4.2. Per le medesime ragioni, è fondato altresì il settimo motivo, recante la doglianza di violazione, ad opera del provvedimento gravato, del principio di proporzionalità. Tale principio esige che ogni provvedimento adottato sia al tempo stesso necessario ed adeguato rispetto agli scopi perseguiti, per cui, nella scelta dei provvedimenti da adottare, l’Amministrazione deve effettuare un bilanciamento degli interessi pubblici e privati coinvolti dal procedimento, al fine di evitare che il conseguimento dei primi avvenga per mezzo di un’ultronea compressione della sfera giuridica dell’interessato (cfr. T.A.R. Lazio, Roma, Sez. III, 8 maggio 2009, n. 4924). Nella vicenda di cui si discute, è proprio la mancata apposizione di un termine finale di durata della sospensione a determinare la violazione del principio di proporzionalità, denotando la sproporzione tra la finalità perseguita e la misura adottata. La mancata fissazione del suddetto termine, infatti, dimostra che l’Amministrazione, pur nel rilievo da attribuire alla finalità perseguita, finisce con l’imporre all’interessata un sacrificio irragionevole, considerato che la sospensione sine die dell’attività da questa esercitata si traduce in una sostanziale cessazione della medesima (T.A.R. Toscana, Sez. II, n. 912/2010, cit.). La difesa erariale, pertanto, incorre in un equivoco lì dove afferma che la disposta sospensione della titolare dalla gestione della rivendita non apparirebbe sproporzionata alla gravità dei fatti, giacché la violazione del principio di proporzionalità discende non dall’aver l’Amministrazione disposto l’impugnata sospensione, ma dal non avere apposto un termine finale alla sospensione stessa, non potendosi ritenere in nessun modo adeguata allo scopo la clausola del provvedimento che consentiva la riattivazione dell’esercizio per effetto di una "diversa disposizione" dell’Ufficio Regionale.

5. Per le considerazioni che precedono il ricorso deve in definitiva essere accolto, nei termini che si sono evidenziati, con il conseguente annullamento dell’atto impugnato.

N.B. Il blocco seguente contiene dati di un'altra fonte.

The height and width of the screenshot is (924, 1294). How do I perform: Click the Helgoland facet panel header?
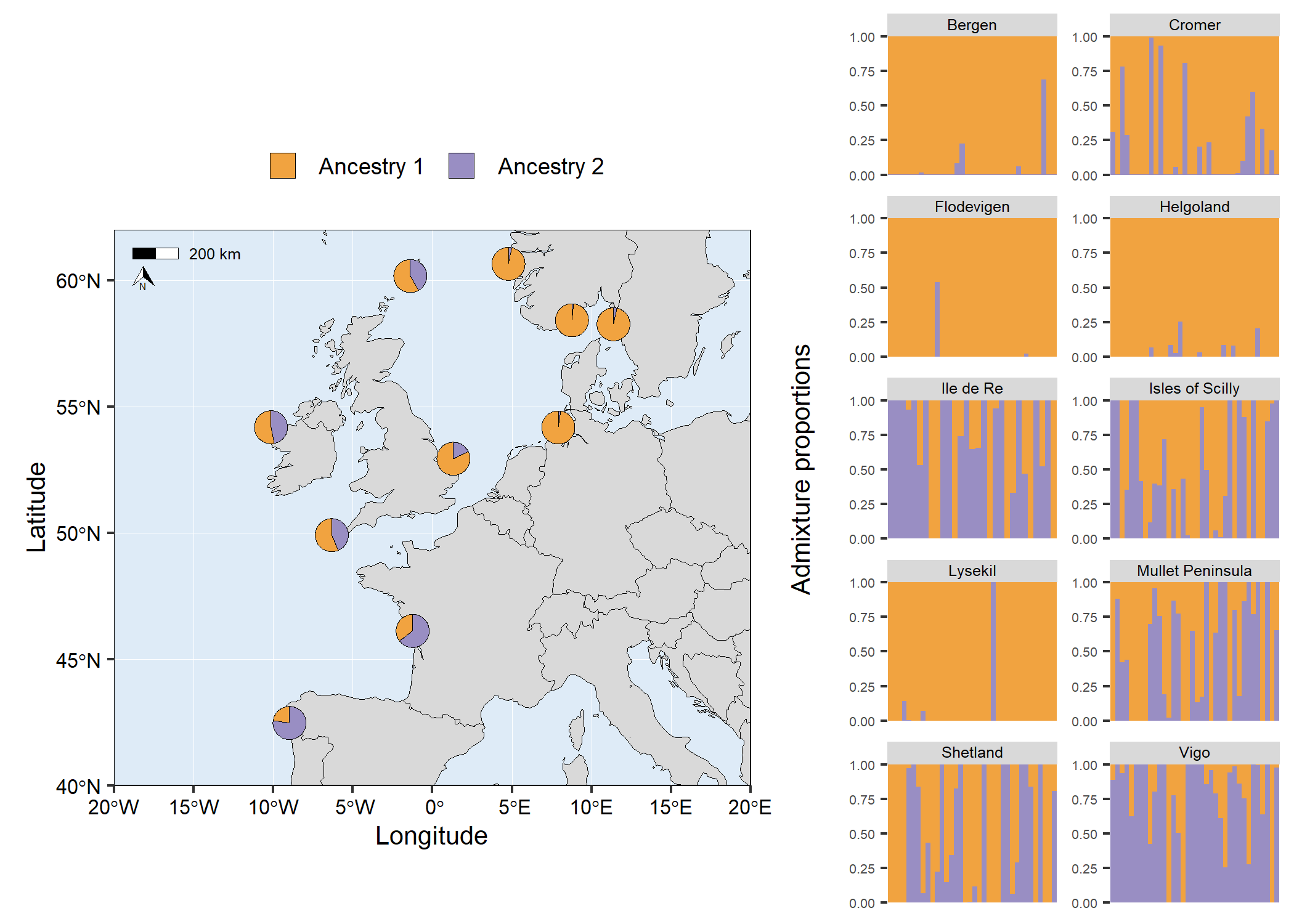click(1194, 207)
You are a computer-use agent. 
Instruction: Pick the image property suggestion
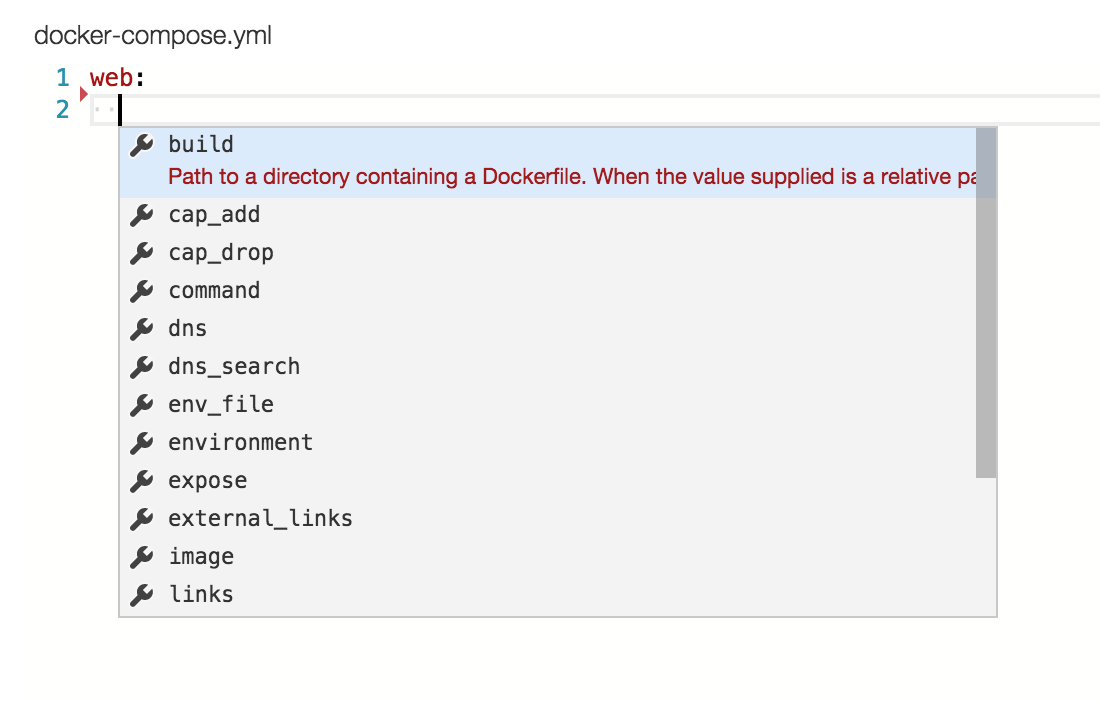click(201, 556)
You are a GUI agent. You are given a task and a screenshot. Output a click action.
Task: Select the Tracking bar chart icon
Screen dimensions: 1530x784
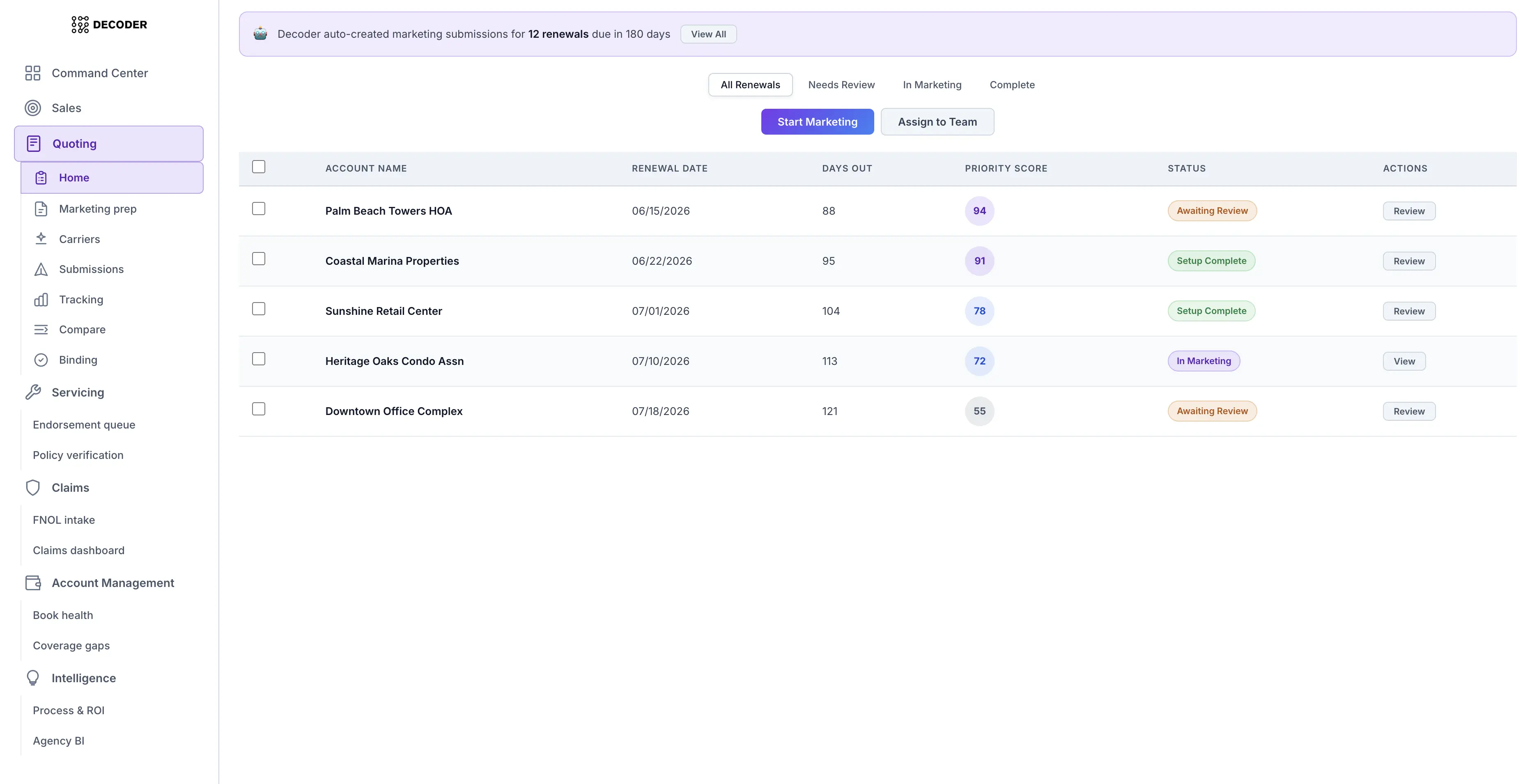coord(40,299)
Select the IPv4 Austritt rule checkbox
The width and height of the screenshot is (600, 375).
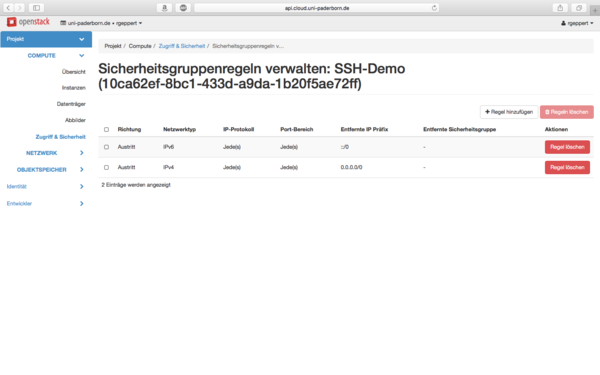[106, 167]
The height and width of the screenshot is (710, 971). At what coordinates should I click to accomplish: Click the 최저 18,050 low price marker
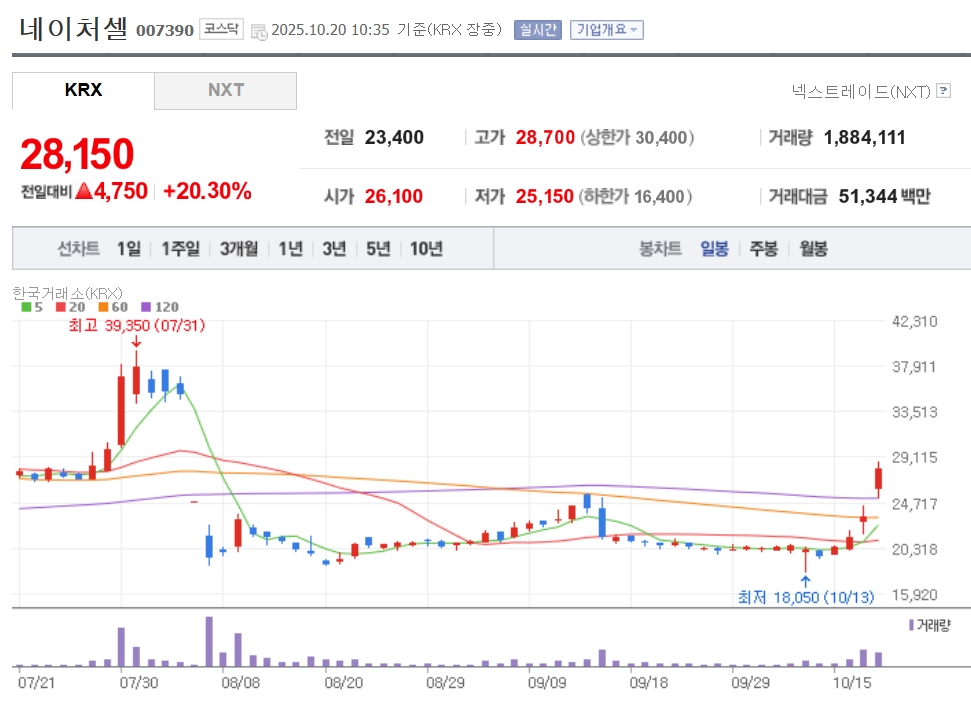(805, 597)
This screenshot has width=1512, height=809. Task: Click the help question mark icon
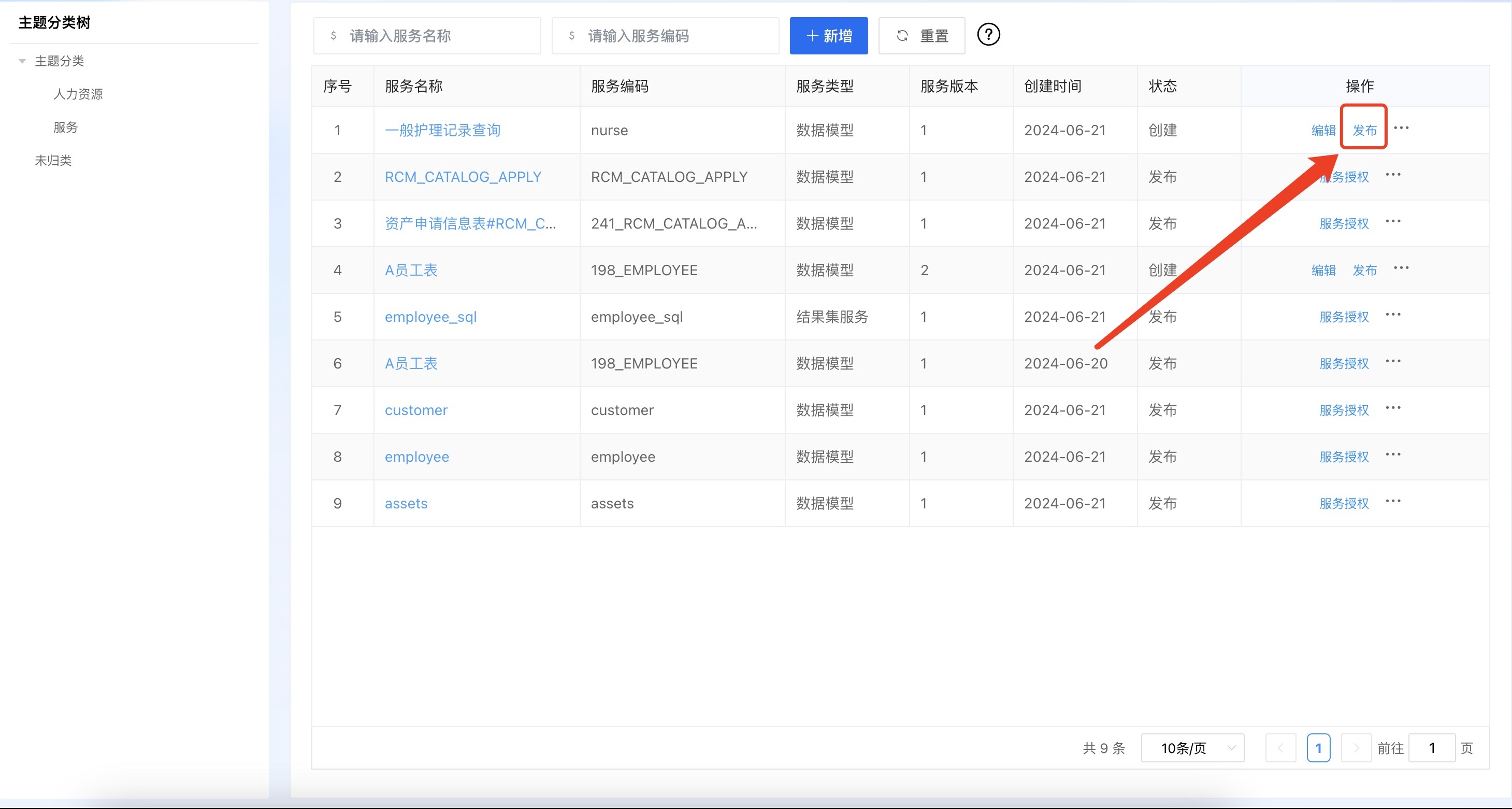988,35
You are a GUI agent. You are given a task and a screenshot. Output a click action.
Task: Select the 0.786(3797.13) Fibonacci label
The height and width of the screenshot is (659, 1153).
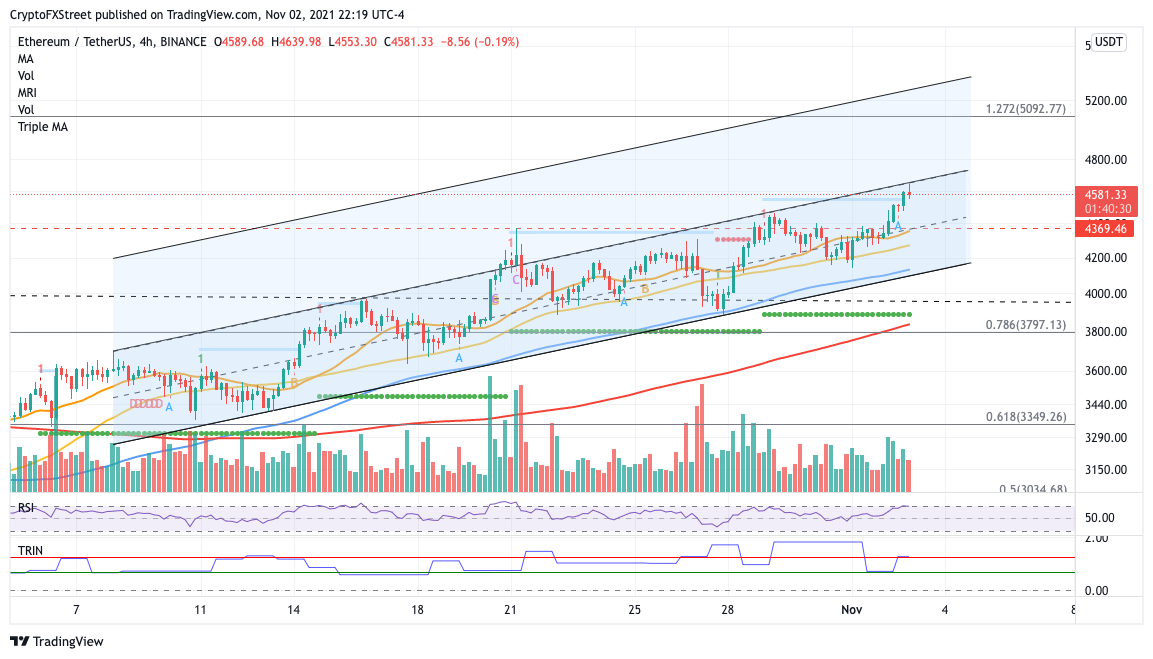(x=1026, y=324)
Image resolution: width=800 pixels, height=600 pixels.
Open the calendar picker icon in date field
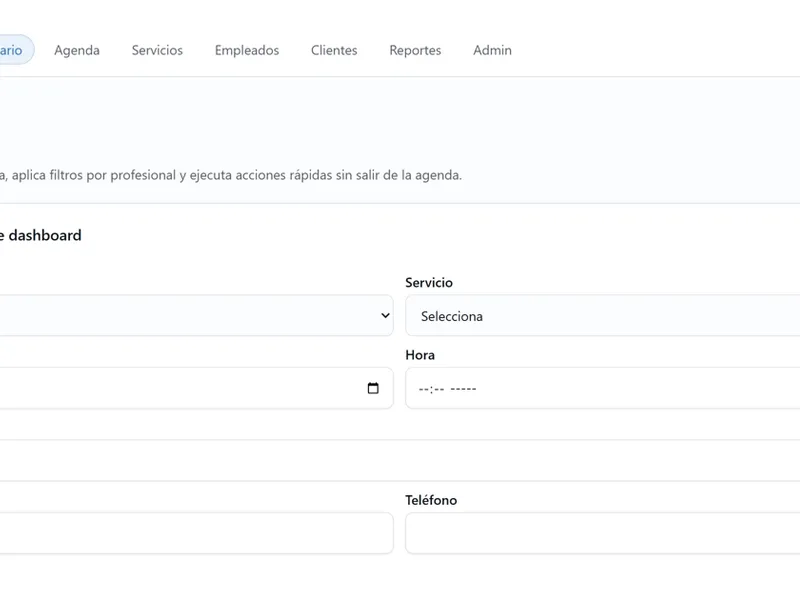click(x=373, y=388)
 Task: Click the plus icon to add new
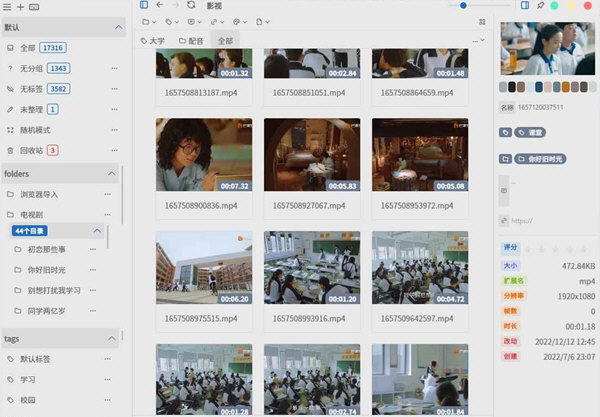[x=21, y=6]
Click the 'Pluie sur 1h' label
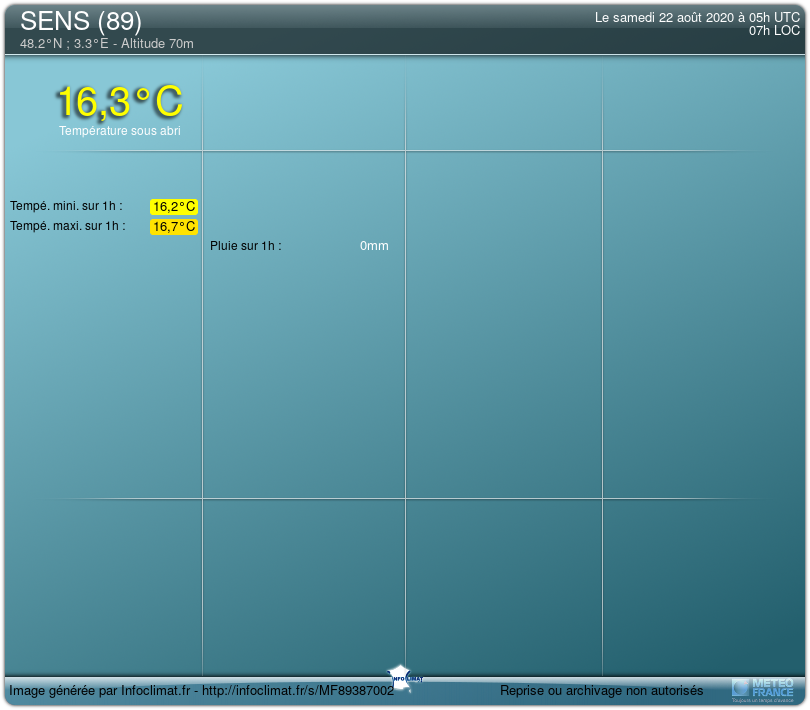Image resolution: width=810 pixels, height=710 pixels. click(246, 246)
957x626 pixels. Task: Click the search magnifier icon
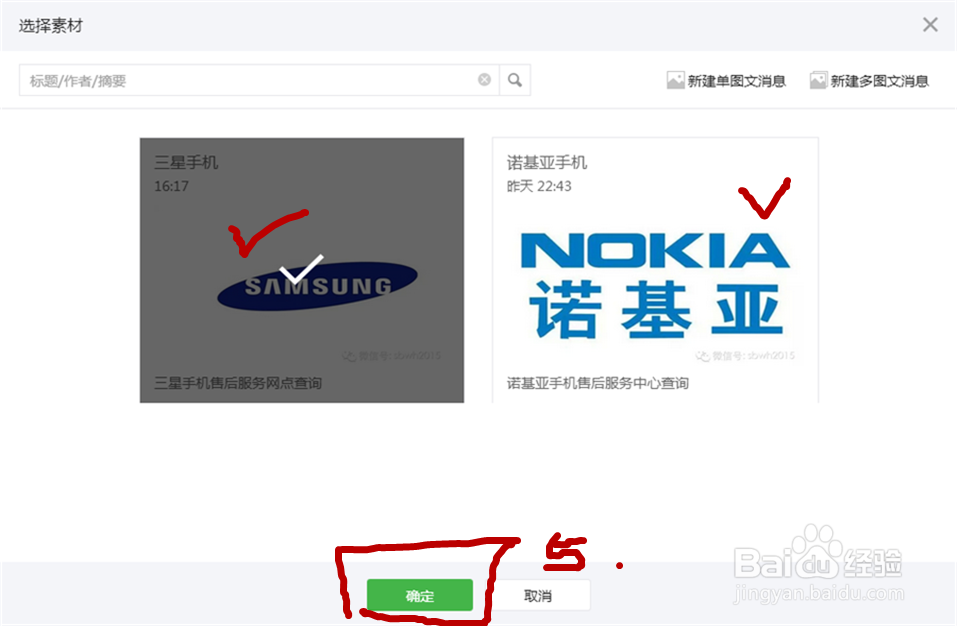[x=515, y=80]
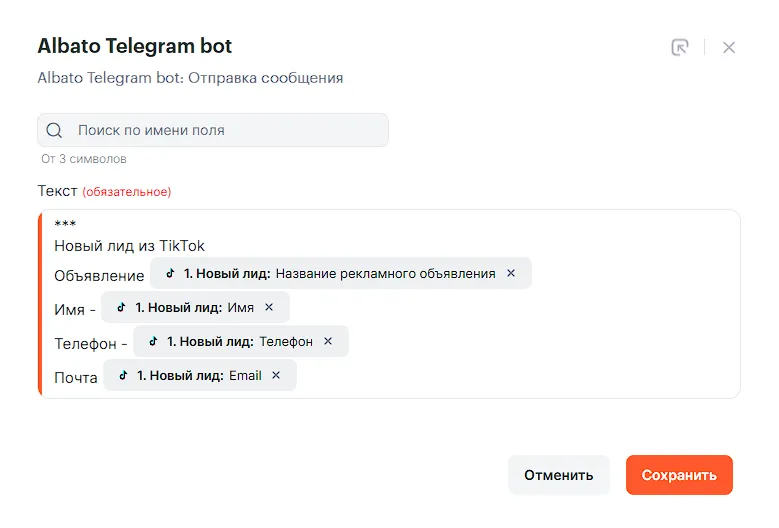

5.1. Va, invece, respinta la domanda di risarcimento del danno formulata dalla ricorrente. Ed invero, l’accoglimento del ricorso, come si è visto, è determinato non già dall’adozione, nei confronti della ricorrente, della sospensione cautelare dalla gestione della rivendita e dell’annessa ricevitoria lotto, ma dal fatto che la predetta sospensione è stata disposta sostanzialmente a tempo indeterminato. La circostanza, perciò, che l’istanza incidentale di sospensione del provvedimento impugnato sia stata accolta da questo Tribunale in sede cautelare (con ordinanza n. 599/2008), se non rileva ai fini della valutazione circa la legittimità o meno del provvedimento de quo, rileva, invece, ai fini del giudizio sulla pretesa risarcitoria, avendo la predetta ordinanza provveduto ad introdurre, per così dire, essa stessa, in punto di fatto, un termine finale di durata della disposta sospensione. In altre parole, non vi è stato alcun danno ingiusto cagionato alla ricorrente dall’essere stata disposta nei suoi confronti la sospensione dalla gestione della rivendita: un danno ingiusto sarebbe potuto derivare a suo carico dall’essere stata la sospensione stabilita senza predeterminazione della durata, ma la circostanza che il Tribunale abbia accolto l’istanza cautelare ha posto, di fatto, un termine finale alla sospensione, in tal maniera eliminando in radice la possibilità stessa che un’ingiusta lesione si determinasse a carico della ricorrente. Ne segue l’infondatezza della domanda di risarcimento del danno.

6. Le spese di giudizio, considerata la soccombenza della ricorrente in relazione a taluni dei motivi di ricorso ed alla domanda risarcitoria, possono essere compensate tra le parti.
P.Q.M.

Il Tribunale Amministrativo Regionale per la Toscana (Sezione Seconda), così definitivamente pronunciando sul ricorso come in epigrafe proposto, lo accoglie e, per l’effetto, annulla l’impugnato provvedimento di sospensione, respingendo, invece, la domanda di risarcimento del danno.

Compensa le spese.

Ordina che la presente sentenza sia eseguita dall’Autorità amministrativa.

Testo non ufficiale. La sola stampa del bollettino ufficiale ha carattere legale.